Hi Mohamed,

thanks for your quick reply. My Internal CA setting look a bit different. But you have a different setup, you have Policy Service Persona enabled as well on the PAN.

But I think I should have the Certificate Authority Service enabled at at least on PAN, I remember the EST service was running as well on the PAN.

Very strange, 

here a screenshot of my PAN cli.

pan2/admin# show application status ise

ISE PROCESS NAME STATE PROCESS ID
--------------------------------------------------------------------
Database Listener running 4841
Database Server running 68 PROCESSES
Application Server running 9740
Profiler Database running 6220
ISE Indexing Engine running 11000
AD Connector running 12447
M&T Session Database running 4309
M&T Log Collector running 9864
M&T Log Processor running 14047
Certificate Authority Service disabled
EST Service disabled

Hi Alex

I do understand that I have different setup with different ISE version (1.4 vs 2.2) but the basic ISE design remains the same.

Basically you would need this Certificate Authority Service for some ISE services like:

Bring Your Own Device (BYOD) / Network Service Protocol (NSP)
- Redirection
- Provisioning
- SCEP 

and those are handled by the ISE nodes with the PSN personas, So practically I don't think you need this services enabled for the Primary (Admin + Mnt) or the Secondary (Admin + Mnt)

In m case I need this services running on the PAN as it is also a PSN node servicing Clients.

Edit: the PAN is acting as the Root CA. So The PAN has a Root CA certificate and a Node CA certificate that is signed by the Root CA. and Any Policy Service Node (PSN) that you register with the PAN is provisioned an Endpoint CA and an OCSP certificate signed by the Node CA of the PAN.

The Policy Service Nodes (PSNs) are subordinate CAs to the PAN. When you use the ISE CA, the Endpoint CA on the PSN issues the certificates to the endpoints that access your network.

So I think yes the Certificate Authority Service  need to be enabled on the PAN and secondary PAN as well, for BOYD fow to function properly, In ISE 1.4 these Certificates hierarchy is inside Trusted Certificates.

In Cisco Identity Services Engine Administrator Guide, Release 2.2 it says "When you upgrade from earlier releases to Release 2.0 or later, we recommend that you regenerate the ISE CA chain to move from the two root hierarchy to a single root hierarchy."

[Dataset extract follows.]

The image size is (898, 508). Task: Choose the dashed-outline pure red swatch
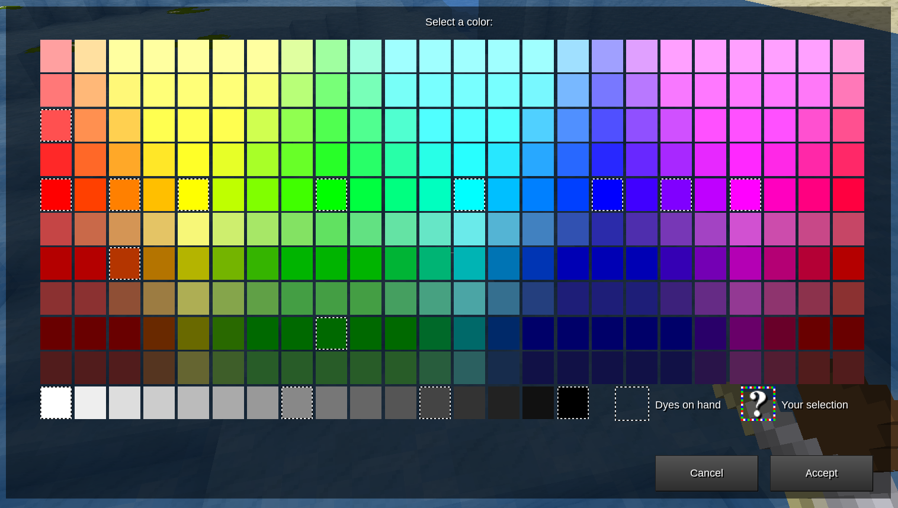coord(56,194)
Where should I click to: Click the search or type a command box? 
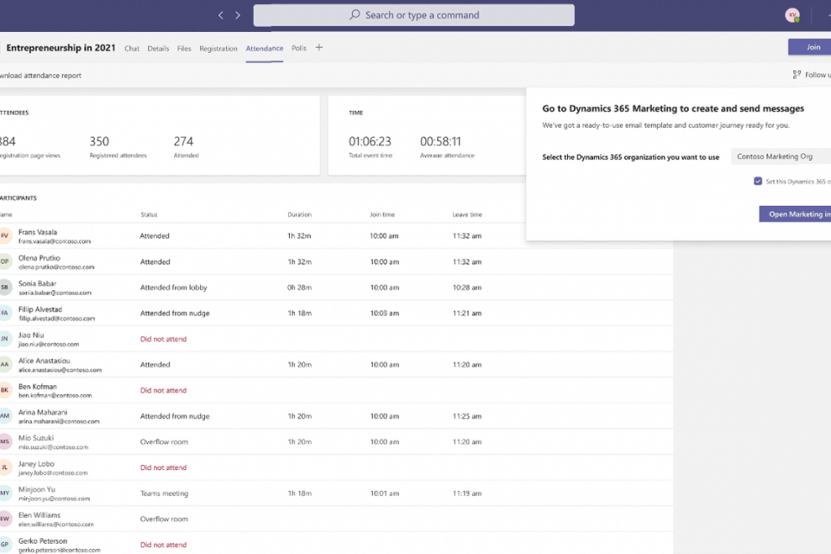click(414, 15)
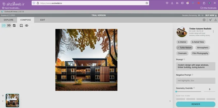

http://www.cisco.com/c/en/us/td/docs/security/ise/2-2/admin_guide/b_ise_admin_guide_22/b_ise_admin_guide_22_chapter_0110.html

To be fair, This is interesting thing to know, if this would work if this service is disabled for the PAN so you can tested (if applicable) before turning it on for the PAN and if the BOYD flow is broken then yes it is needed and maybe the upgrade broke something.

Hello Mohamed,

I opened a TAC case for this issue. My problem was, i didn't use unique firendly names for my certs. So there was a conflict, which disabled the Certifaction Authority Service on my PAN nodes. 

Also for a one with a case "Certificate Authority Service disabled on a PAN" it's worth to mention that for the Certificate Authority Service to be enabled on the PAN in the ISE 2.2, PAN for some reason must be enabled with a Policy Services role, otherwise Certificate Authority Service will stay disabled.

Reason for that is both unobvious and undocumented, but it's a fact.